▸ **Material shown**
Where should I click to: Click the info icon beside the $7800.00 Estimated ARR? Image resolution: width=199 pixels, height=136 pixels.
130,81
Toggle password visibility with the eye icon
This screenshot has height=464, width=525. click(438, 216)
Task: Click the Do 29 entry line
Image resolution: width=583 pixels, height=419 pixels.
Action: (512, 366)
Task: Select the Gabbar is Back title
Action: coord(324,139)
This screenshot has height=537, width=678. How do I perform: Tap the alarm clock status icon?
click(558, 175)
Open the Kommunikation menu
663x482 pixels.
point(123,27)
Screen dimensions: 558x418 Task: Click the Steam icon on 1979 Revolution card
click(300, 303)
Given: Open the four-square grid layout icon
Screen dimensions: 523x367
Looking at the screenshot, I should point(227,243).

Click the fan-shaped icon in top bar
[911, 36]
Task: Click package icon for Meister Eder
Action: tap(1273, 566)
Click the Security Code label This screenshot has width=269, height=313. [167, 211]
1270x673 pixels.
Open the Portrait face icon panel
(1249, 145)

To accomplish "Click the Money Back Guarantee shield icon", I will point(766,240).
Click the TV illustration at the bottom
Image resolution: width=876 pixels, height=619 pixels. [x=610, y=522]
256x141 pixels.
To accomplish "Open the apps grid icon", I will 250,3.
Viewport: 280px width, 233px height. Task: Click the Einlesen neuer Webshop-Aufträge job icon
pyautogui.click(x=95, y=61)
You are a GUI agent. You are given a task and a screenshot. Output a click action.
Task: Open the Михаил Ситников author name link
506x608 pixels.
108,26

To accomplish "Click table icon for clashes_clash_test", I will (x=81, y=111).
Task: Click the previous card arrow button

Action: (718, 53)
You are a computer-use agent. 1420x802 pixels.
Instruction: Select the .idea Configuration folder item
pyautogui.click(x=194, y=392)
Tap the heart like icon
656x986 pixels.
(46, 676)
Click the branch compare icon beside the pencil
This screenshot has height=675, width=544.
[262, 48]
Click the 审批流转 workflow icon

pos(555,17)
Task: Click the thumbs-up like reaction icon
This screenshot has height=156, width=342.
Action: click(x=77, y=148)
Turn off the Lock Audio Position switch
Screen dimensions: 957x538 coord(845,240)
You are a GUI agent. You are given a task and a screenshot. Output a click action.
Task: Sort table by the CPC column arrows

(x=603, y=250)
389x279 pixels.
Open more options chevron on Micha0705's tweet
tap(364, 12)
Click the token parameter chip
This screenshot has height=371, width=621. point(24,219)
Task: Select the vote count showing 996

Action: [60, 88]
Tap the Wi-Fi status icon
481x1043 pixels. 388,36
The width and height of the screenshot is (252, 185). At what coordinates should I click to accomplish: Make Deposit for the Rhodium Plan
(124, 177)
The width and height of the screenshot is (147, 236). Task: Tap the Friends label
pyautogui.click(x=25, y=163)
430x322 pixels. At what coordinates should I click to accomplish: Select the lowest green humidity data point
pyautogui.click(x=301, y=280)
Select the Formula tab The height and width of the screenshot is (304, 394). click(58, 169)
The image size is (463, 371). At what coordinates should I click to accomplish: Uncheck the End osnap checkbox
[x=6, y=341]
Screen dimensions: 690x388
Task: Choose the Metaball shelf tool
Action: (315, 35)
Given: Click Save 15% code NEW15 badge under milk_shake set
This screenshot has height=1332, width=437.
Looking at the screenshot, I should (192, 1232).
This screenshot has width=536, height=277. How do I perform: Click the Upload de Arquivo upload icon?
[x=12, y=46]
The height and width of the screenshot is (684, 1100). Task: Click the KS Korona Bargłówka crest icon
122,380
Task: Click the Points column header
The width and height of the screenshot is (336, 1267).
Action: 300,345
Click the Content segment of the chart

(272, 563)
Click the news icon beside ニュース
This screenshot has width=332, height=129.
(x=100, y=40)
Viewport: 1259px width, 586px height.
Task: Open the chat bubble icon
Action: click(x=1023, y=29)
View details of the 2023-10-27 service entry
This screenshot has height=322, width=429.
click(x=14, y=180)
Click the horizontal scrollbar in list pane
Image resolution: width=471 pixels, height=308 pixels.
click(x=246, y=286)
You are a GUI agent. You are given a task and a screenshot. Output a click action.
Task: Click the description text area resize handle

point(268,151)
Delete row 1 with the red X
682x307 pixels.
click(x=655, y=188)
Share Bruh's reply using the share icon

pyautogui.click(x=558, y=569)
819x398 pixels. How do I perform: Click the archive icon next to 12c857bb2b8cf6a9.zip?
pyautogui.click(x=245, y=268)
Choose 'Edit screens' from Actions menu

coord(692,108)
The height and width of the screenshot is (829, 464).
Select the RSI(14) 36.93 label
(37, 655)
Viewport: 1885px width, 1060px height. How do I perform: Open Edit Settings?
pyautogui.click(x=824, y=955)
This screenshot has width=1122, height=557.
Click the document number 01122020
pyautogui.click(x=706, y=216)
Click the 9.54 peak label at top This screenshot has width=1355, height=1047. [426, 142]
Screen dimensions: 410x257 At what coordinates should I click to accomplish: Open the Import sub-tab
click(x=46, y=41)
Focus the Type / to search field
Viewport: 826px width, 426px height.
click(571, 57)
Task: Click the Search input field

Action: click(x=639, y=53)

▸ **Exercise goal**
Show every line above in which the word "entry" occurs.

▸ **Task output**
Task: Click the Do 29 entry line
View details of the 2023-10-27 service entry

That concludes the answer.